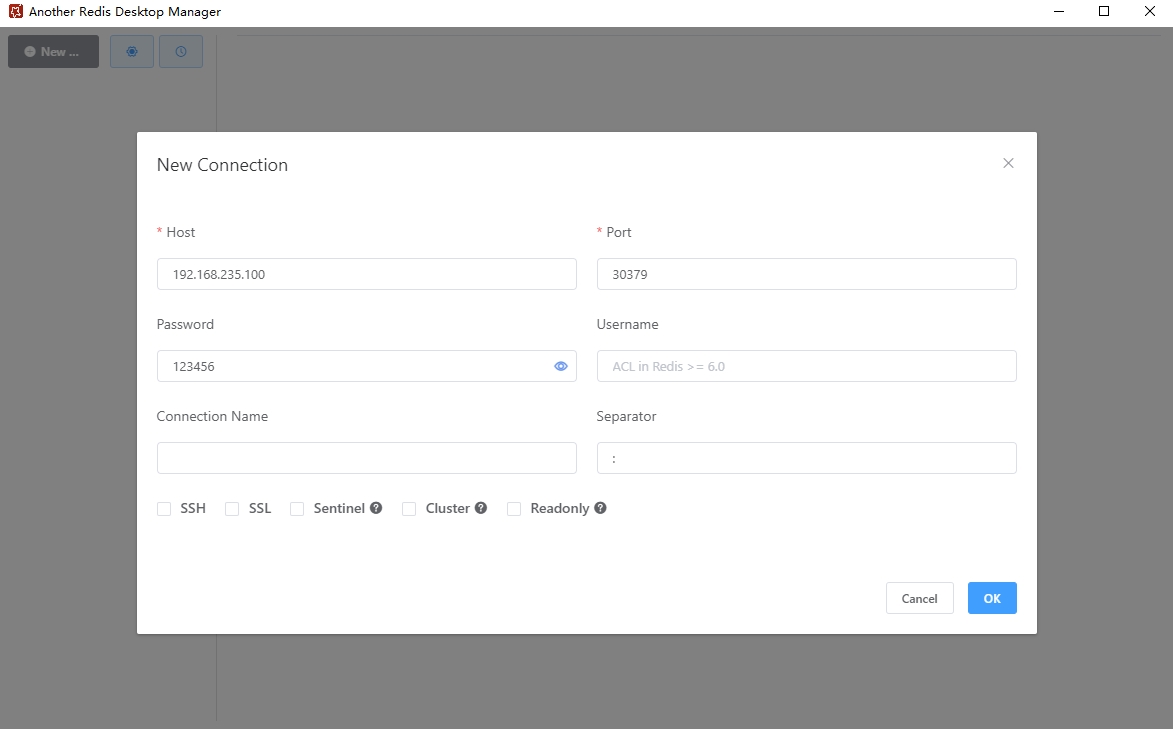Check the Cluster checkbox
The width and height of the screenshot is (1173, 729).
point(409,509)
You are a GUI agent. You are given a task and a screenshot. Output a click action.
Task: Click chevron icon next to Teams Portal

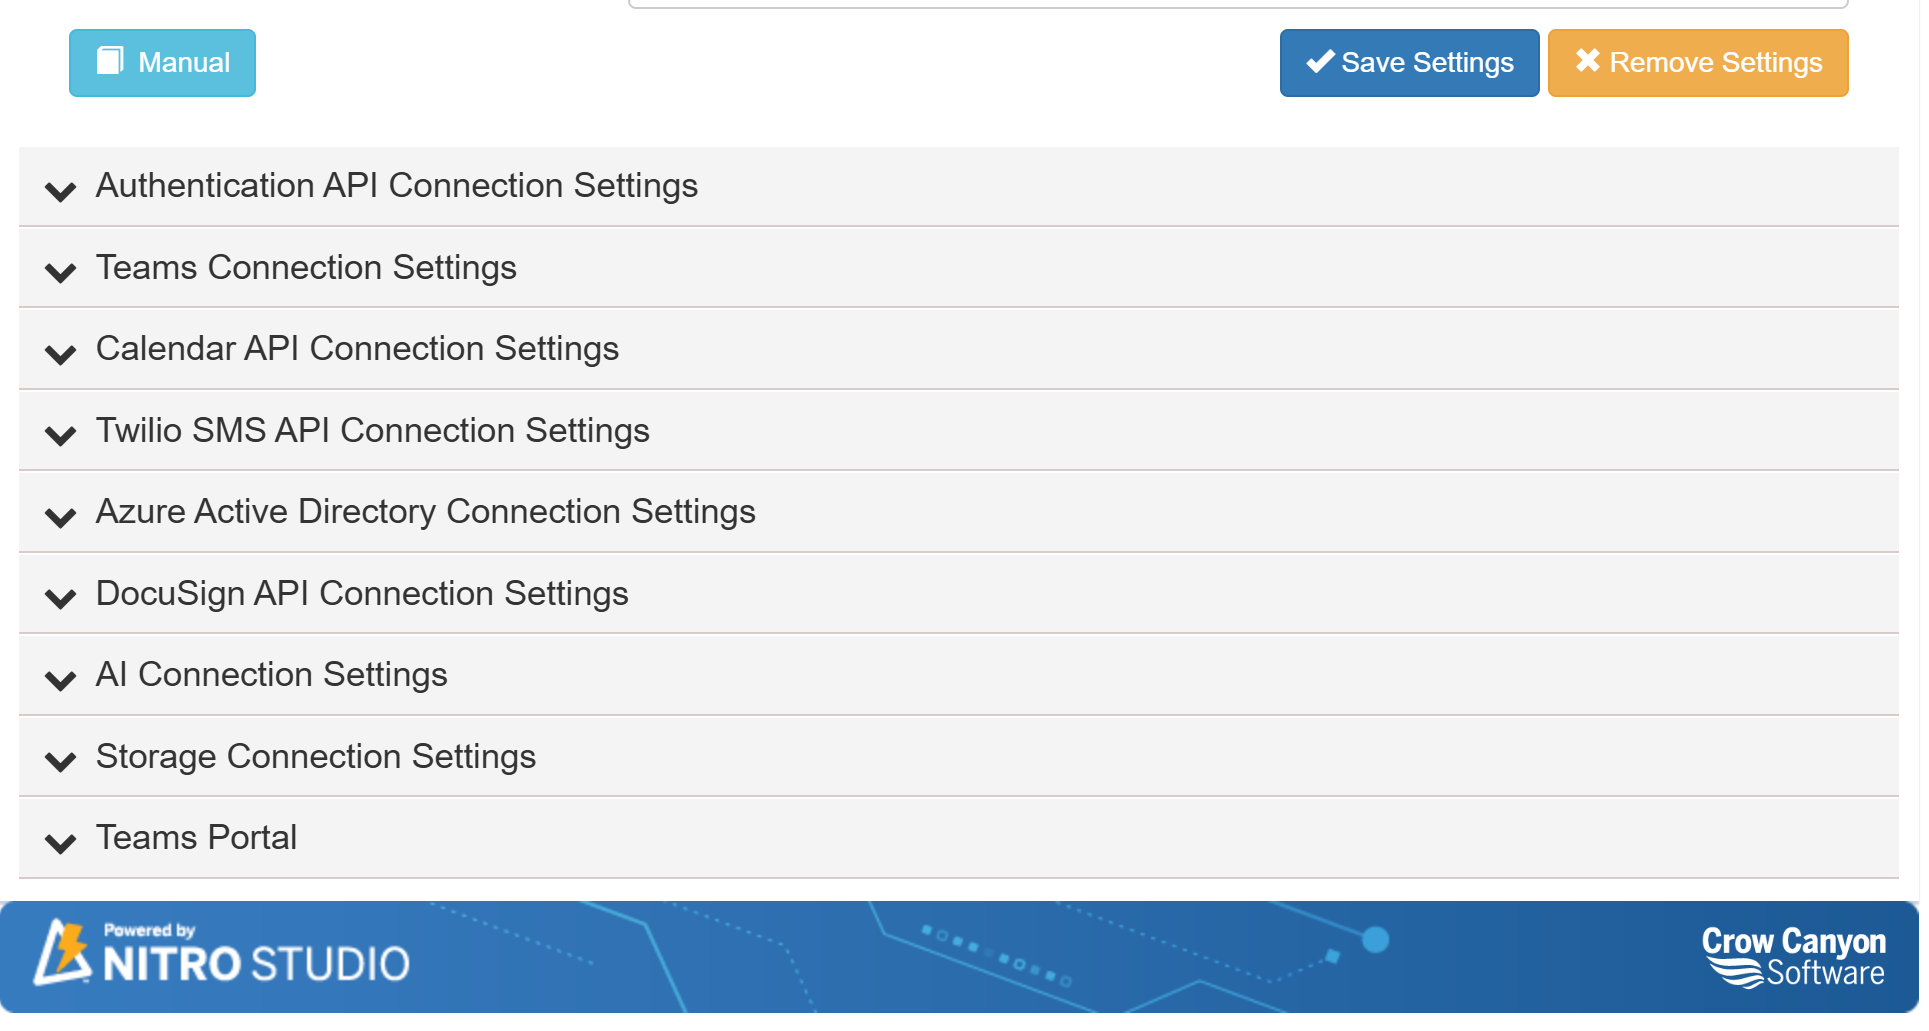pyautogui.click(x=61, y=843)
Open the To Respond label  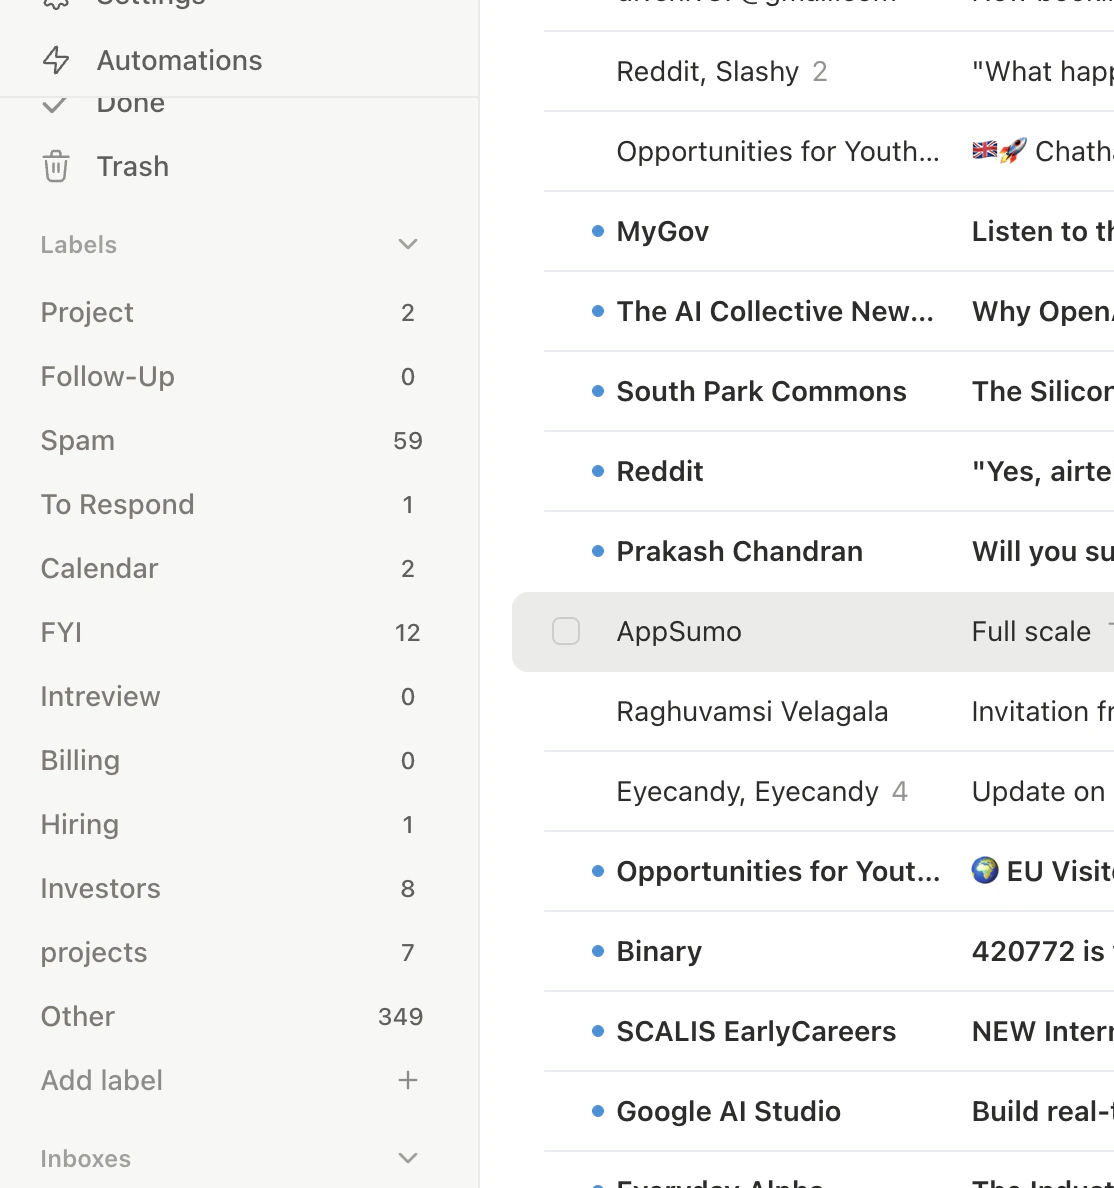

* **WHAT IS EXPECTED**: Convert the material into a Markdown table with the columns Row and Line. Begin at the line that has "You are a GUI" and stop after the last line of the material, skipping blank lines and leaving out the pictures.

* **FINAL RESULT**:
| Row | Line |
|---|---|
| 1 | You are a GUI agent. You are given a task and a screenshot. Output a click action. |
| 2 | Task: Click chevron icon next to Teams Portal |
| 3 | pyautogui.click(x=61, y=843) |
| 4 | Open the To Respond label   |